Soyons clairs : il n'y a rien de plus normal qu'un leader politique suscite des débats, des critiques, voire des passions. C'est le jeu. Mais qu'en 2025, à un moment aussi crucial pour le destin de notre pays, des artistes supposément éclairés ne trouvent rien de plus essentiel à demander qu'un appel à la discipline des troupes virtuelles, appel qui par ailleurs a été lancé à mainte reprise, cela en dit long sur l'état de notre culture politique.

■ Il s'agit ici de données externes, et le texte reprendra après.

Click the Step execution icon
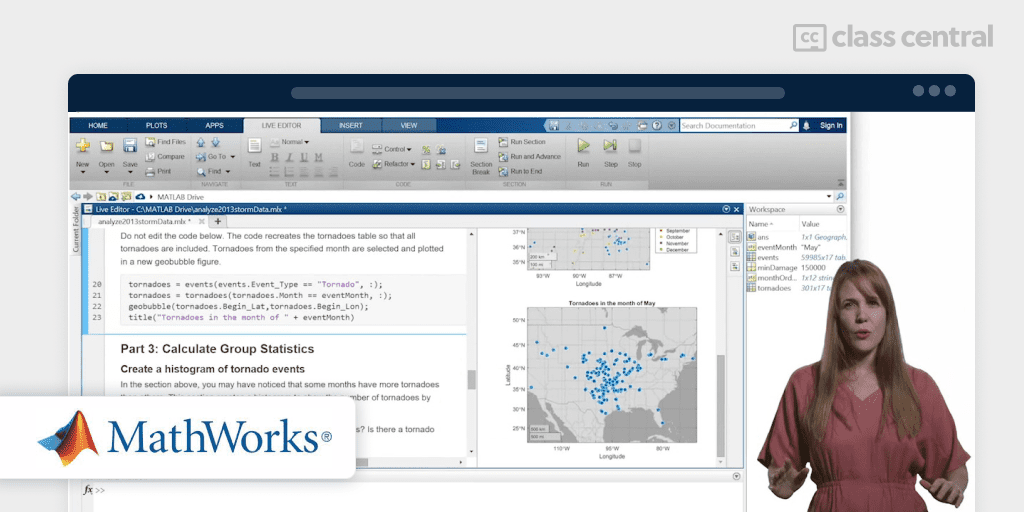 click(610, 150)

On ne peut s'empêcher de voir derrière cette question apparemment anodine, une réalité plus grande et récurrente : celle de la place qu'occupe le futile dans nos débats publics. Il y avait tant de choses à dire, tant de fronts à ouvrir. On aurait pu demander à Maurice Kamto ce qu'il pense de la précarité des artistes camerounais, de l'absence de politique culturelle cohérente, de la censure insidieuse qui gangrène l'espace public. On aurait pu l'amener à se positionner sur le rôle de la création artistique dans l'édification d'un imaginaire collectif solide. Mais non. Ce qui préoccupe ces messieurs, c'est le ton des internautes qui répondent à d'autres internautes insolents, gonflés de haine et de mépris... gonflés d'arrogance à l'image de celle de Koppo.
Plutôt que de profiter de cette opportunité pour éclairer l’avenir de leur propre secteur, ils ont fait le choix d’un petit règlement de comptes à l’échelle des réseaux sociaux.

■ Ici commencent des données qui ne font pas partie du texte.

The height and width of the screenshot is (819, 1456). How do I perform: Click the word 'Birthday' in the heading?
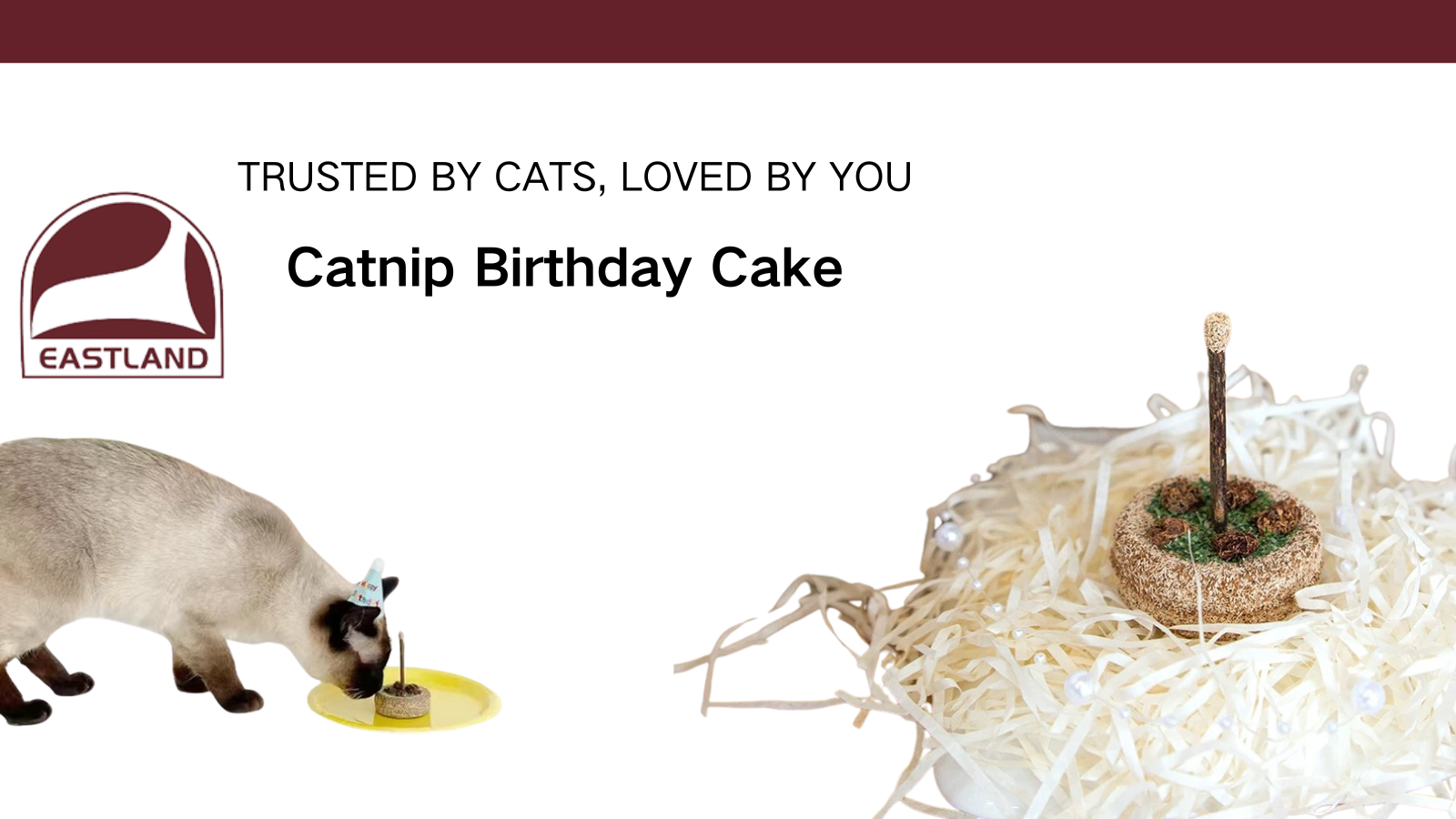point(583,269)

Ce qui est fascinant – et profondément révélateur –, c’est cette déconnexion totale entre l’urgence des questions culturelles qu'ils auraient pu soulever, et l’insignifiance du sujet abordé. Des artistes, qui sont censés être les premiers à souffrir du désengagement de l’État, se retrouvent à reprocher à un opposant politique de ne pas être le modérateur en chef d’Internet. Une ironie d’autant plus cruelle que ces mêmes artistes, qui demandent à Kamto de discipliner ses partisans, sont les premiers à réagir au quart de tour à la moindre insulte sur leurs propres pages.

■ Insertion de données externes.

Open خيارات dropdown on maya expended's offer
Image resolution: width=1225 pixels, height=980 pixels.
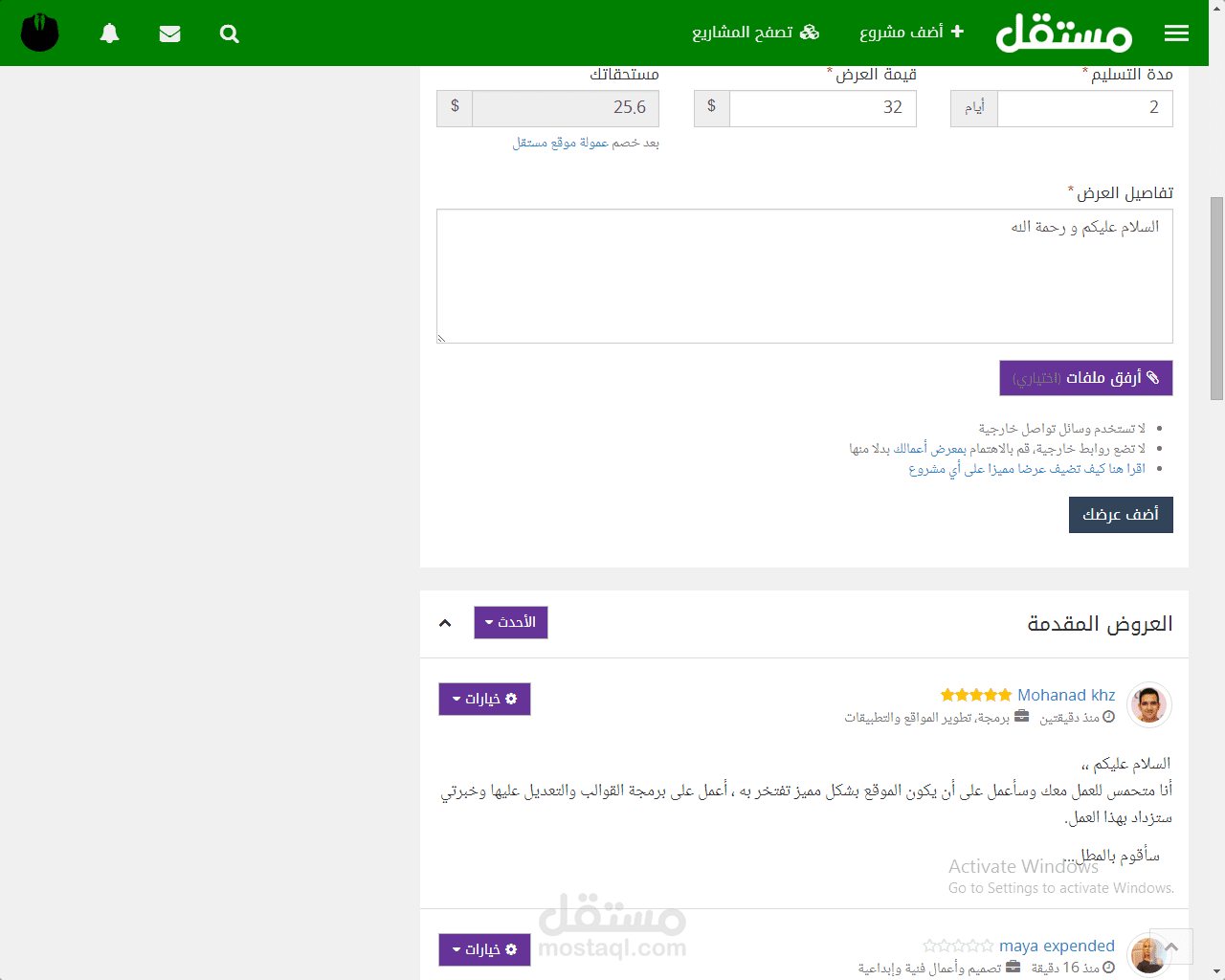[x=484, y=949]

Cette obsession pour l'écume plutôt que pour la mer, cette volonté pathétique de s'accrocher aux marges du débat, n'est finalement que le reflet ou de la petitesse de leurs ambitions, ou de l'hypertrophie de leur égoïsme, eux qui estiment avoir gravi quelques échelons de l'ascenseur social, et qui arrivent bon gré mal gré, à tracer leur voie au milieu du chaos, dans les décombres de notre culture à la dérive. Et c'est là, exactement ce qui nous empêche d'avancer, de voir au-delà de l'insignifiance.
Si nous voulons sortir de la grande nuit, il nous faut plus que jamais nous engager dans une quête de maturité collective. Un pays qui élève au rang de débat national des querelles d’ego virtuelles est un pays qui, consciemment ou non, se distrait de son propre naufrage en transformant l’anecdotique en essentiel, le bruit en pensée, la diversion en programme.
Un tel pays court à sa perte non par fatalité, mais par une incapacité chronique à nommer ses véritables plaies et à en formuler les remèdes. Il se condamne à l’immobilisme, englué dans une dramaturgie perpétuelle où la conflictualité stérile tient lieu de politique et où les véritables enjeux sont relégués aux bords de la conscience collective.

La conquête de cette maturité collective suppose que nous cessions de nous complaire dans le dérisoire pour viser le buzz. Car un peuple qui se laisse distraire par le frivole, qui se contente de commenter la surface des choses sans jamais en interroger les fondements, est un peuple qui abdique face aux forces qui le maintiennent en servitude.

Oui, si nous voulons sortir de cette grande nuit, nous devons refuser de confondre l’essentiel et l’accessoire, la victime au bourreau. Nous devons réapprendre à parler en adultes, à penser en architectes du futur, à nous projeter dans l’histoire avec la gravité de ceux qui savent que l’avenir n’est pas un hasard, mais une responsabilité, et, à l'échelle d'une nation, une responsable collective qui nous hisse au-delà des considérations partisanes dans les périodes de grande tourmente, telle que celle que nous traversons aujourd'hui.